What’s holding retailers back from making workforce investments?
Through a special arrangement, what follows is a summary of an article from Retail Paradox, RSR Research’s weekly analysis on emerging issues facing retailers, presented here for discussion.
When it comes to the retail workforce, everyone knows about management’s tendency to cling to the long-held notion that the industry must remain a low-wage, high-turnover affair. Nowhere is this more apparent than in RSR’s most recent benchmark report on what it will take to finally build a better workforce.
Within, retailers squarely lay the blame on employees being too needy, on customers holding unrealistic expectations, and in all but a few cases, on a model that simply doesn’t work well anymore.

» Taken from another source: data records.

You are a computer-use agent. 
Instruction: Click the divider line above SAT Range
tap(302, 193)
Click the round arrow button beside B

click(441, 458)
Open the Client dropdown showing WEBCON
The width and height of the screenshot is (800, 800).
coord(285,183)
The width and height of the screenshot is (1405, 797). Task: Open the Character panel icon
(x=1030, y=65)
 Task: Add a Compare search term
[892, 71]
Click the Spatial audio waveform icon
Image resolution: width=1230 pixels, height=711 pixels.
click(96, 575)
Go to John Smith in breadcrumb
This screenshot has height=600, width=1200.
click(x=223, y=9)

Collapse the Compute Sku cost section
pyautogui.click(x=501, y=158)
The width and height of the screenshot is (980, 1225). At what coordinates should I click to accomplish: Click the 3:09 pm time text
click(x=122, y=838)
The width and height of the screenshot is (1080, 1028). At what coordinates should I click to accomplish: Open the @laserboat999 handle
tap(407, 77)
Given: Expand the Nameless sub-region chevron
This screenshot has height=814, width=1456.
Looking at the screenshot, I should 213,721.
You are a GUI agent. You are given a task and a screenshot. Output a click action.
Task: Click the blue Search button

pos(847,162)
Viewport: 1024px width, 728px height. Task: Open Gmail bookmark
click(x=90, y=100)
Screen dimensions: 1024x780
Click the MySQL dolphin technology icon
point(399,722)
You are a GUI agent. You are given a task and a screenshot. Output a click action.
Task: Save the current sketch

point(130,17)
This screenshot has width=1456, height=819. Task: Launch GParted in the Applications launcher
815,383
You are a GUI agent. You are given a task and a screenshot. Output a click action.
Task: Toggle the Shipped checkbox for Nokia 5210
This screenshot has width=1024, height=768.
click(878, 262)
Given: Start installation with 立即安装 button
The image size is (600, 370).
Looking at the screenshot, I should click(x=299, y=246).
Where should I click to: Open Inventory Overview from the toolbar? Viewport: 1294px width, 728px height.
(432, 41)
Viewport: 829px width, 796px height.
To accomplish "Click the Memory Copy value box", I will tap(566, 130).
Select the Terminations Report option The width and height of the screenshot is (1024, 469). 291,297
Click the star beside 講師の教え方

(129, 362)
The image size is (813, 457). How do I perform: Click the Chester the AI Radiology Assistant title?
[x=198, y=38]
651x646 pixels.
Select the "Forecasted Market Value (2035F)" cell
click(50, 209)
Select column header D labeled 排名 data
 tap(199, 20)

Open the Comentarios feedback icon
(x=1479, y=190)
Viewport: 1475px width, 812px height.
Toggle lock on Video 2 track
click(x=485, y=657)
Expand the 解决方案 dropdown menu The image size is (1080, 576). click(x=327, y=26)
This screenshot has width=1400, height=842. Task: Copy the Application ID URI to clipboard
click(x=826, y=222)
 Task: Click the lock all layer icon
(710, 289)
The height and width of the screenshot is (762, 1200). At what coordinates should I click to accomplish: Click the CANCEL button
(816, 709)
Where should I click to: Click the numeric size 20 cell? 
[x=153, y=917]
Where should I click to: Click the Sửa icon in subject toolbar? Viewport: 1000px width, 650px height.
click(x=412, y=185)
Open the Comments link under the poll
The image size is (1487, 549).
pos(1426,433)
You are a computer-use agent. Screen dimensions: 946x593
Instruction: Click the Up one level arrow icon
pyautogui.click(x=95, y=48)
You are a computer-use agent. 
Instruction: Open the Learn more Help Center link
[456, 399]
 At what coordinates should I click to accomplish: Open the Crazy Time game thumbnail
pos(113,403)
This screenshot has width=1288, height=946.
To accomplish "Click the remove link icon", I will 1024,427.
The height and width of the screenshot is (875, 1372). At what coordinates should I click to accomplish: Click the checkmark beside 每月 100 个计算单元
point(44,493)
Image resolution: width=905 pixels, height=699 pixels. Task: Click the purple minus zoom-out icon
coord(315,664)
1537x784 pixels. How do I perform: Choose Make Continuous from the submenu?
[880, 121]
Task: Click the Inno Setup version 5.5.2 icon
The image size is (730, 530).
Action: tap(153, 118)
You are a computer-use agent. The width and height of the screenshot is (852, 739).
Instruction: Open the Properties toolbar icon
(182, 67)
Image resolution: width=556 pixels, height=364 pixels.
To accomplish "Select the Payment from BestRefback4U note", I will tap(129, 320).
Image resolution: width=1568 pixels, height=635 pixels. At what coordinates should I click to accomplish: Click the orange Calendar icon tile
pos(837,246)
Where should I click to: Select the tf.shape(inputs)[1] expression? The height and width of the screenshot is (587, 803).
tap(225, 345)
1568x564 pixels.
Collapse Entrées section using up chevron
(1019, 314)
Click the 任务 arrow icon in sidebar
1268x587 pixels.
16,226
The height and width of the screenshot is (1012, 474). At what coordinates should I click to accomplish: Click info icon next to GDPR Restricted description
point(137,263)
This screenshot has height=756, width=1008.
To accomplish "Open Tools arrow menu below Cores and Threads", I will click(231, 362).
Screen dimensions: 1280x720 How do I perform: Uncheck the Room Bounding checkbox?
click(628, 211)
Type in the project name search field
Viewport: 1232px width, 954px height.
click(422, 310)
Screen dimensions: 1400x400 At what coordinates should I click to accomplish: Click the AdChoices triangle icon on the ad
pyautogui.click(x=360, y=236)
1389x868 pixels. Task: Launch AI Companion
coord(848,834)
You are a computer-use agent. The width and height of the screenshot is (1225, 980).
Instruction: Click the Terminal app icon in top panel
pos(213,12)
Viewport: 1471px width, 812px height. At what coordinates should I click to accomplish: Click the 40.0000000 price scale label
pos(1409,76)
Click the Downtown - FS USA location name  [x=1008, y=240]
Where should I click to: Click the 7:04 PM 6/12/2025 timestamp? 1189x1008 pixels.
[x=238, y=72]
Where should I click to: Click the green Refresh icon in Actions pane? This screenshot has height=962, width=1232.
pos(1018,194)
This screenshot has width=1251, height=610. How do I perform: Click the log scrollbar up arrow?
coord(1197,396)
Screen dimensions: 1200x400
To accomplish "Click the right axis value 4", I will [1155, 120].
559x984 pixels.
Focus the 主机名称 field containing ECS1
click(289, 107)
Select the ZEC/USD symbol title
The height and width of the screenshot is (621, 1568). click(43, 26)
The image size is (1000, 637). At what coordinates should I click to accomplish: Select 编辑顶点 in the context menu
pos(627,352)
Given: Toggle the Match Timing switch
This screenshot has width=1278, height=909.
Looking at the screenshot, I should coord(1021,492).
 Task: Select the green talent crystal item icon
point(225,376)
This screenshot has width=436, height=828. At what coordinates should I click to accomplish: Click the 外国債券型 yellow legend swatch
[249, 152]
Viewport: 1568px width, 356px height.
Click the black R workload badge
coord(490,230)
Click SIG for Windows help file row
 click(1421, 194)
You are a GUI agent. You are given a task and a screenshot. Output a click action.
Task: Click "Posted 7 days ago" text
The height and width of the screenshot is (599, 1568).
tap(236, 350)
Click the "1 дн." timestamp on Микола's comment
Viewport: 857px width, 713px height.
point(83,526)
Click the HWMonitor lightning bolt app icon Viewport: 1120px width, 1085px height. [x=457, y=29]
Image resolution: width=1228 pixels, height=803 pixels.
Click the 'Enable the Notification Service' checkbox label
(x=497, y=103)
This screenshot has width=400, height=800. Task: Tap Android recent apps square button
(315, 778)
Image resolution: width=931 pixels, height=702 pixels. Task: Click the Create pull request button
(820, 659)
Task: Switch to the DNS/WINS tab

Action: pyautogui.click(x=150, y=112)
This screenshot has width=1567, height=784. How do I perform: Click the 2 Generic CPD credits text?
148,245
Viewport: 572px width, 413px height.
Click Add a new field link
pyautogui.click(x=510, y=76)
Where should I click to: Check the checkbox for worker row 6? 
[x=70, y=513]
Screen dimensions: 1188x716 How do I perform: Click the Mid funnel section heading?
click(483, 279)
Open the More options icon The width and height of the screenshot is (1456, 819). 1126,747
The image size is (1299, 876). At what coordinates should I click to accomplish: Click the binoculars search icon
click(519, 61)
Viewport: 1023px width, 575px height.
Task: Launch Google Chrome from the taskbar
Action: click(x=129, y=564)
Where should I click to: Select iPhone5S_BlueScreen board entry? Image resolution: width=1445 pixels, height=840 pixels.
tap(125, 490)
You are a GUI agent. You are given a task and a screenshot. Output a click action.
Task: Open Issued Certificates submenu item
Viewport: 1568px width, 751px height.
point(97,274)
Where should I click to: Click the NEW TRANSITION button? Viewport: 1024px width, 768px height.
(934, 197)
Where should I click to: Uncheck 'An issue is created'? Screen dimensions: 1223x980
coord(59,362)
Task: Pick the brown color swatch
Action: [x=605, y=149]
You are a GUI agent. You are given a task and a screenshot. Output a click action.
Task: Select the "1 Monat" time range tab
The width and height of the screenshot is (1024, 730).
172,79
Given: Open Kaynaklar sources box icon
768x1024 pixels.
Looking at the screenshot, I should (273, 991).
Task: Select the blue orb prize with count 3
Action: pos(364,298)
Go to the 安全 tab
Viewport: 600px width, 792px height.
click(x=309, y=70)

We are encouraged to see that in a few instances (“We’re asking employees to do too many things in stores” or “We expect our employees to learn on the job”) retailers accept a portion of the responsibility. But, by and large, they are far too eager to find excuses for why change has not and likely cannot happen in the present environment.
What’s more, the larger the retailer, the more likely they are to cling to these archetypal beliefs: 50 percent of mega retailers (those with more than $5B in annual revenue) say there is no budget to increase pay enough to be competitive with what potential employees expect; only 34 percent of retailers below the $1B mark say the same.
The report also identified a tremendous difference in what a workforce needs to be successful based on the primary product that retail segment sells. For grocery, the focus needs to shift from operations to selling. For apparel retailers, years of sweeping underinvestment in technology is coming home to roost. Those selling hard goods lack the budget to train their personnel to be experts. And for general merchants, they’ve fallen so far behind that they don’t even know how to prioritize the problems Amazon has hand-delivered them in just the past few years.
All of these inhibitors result from one simple fact: retailers have not faced the challenges specific to the products they sell in a meaningful way because they haven’t had to.
Will 2018 be the year to change all that?
- The Retail Workforce: In Need – RSR Research
- Retail Needs A Better Workforce: What Will It Take? – RSR Research
DISCUSSION QUESTIONS: Do you think preconceived notions that retail has to be a “low-wage, high-turnover affair” is holding retailers back from investing in needed technology and worker salaries? Do you see signs that retailers are changing their attitudes about investing in their workforces? Is there an overriding inhibitor to investments in pay, training and in-store tech or does it vary greatly by channel?